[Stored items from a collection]
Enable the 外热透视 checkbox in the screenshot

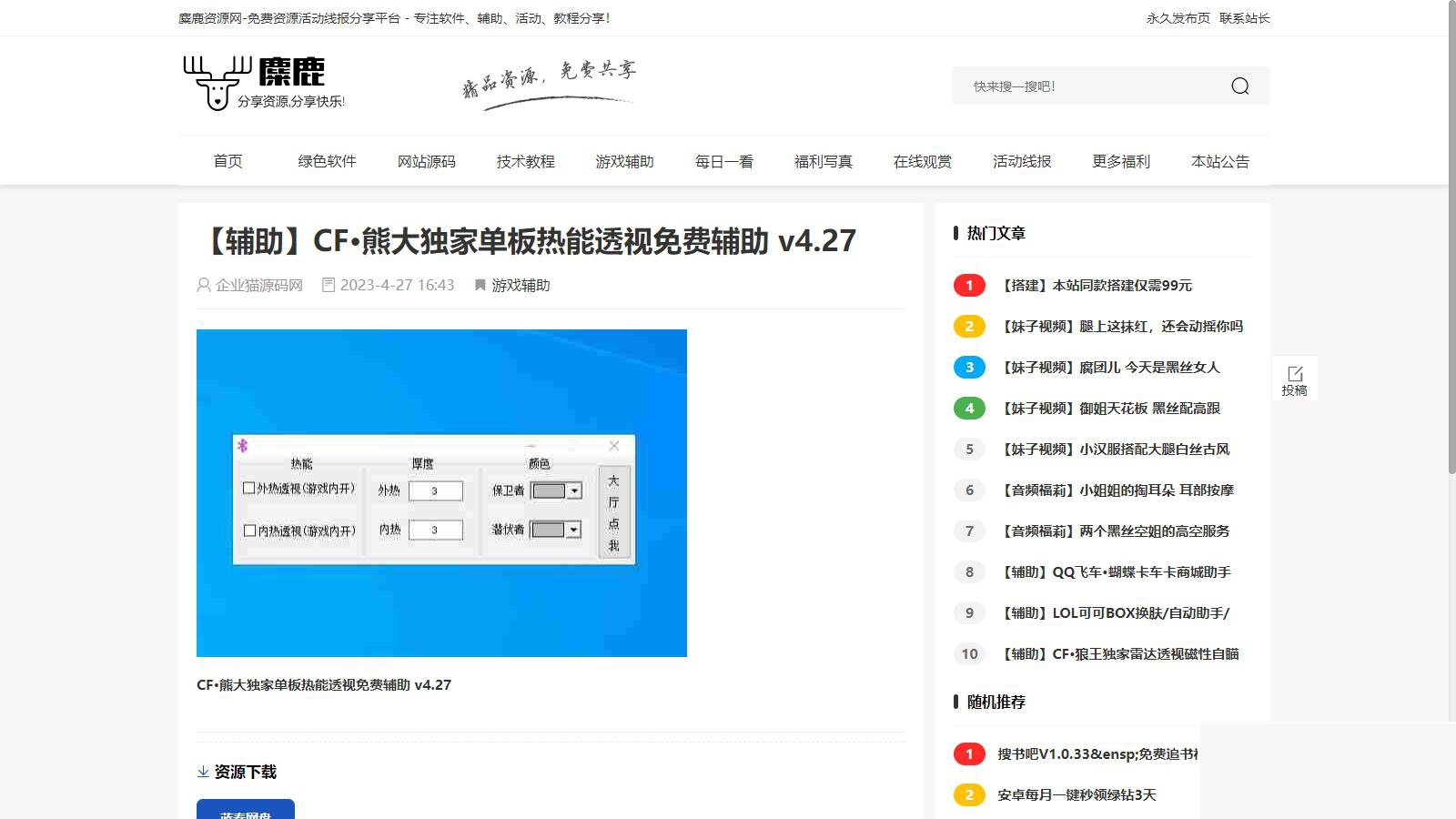pyautogui.click(x=248, y=489)
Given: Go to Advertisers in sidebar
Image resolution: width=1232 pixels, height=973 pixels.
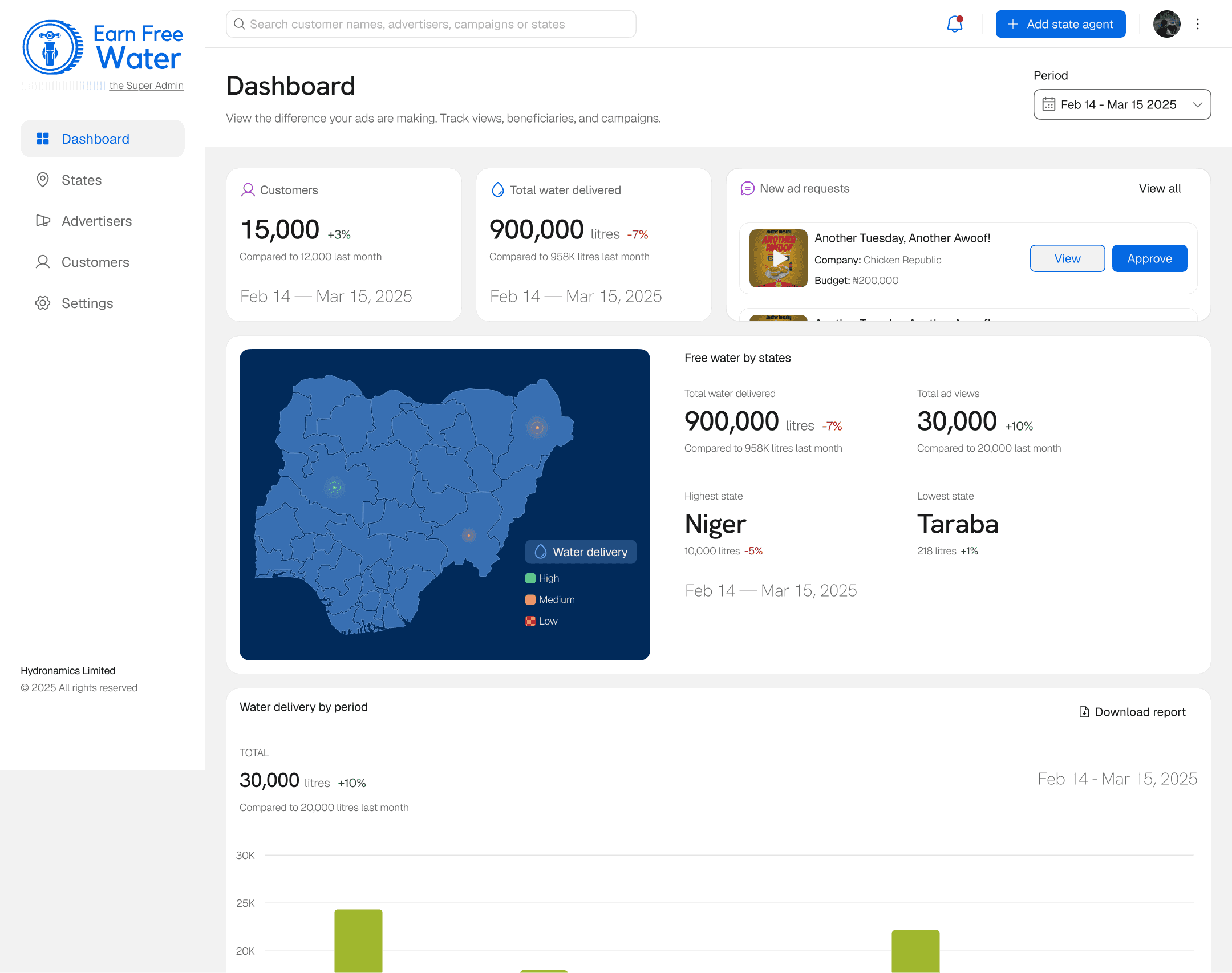Looking at the screenshot, I should tap(96, 221).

» What this task involves:
Please retype every record shown above, exactly as written, but without pictures.

» Output for this task:
Enable the 外热透视 checkbox in the screenshot

pyautogui.click(x=248, y=489)
Given: Go to Advertisers in sidebar
Image resolution: width=1232 pixels, height=973 pixels.
Looking at the screenshot, I should tap(96, 221).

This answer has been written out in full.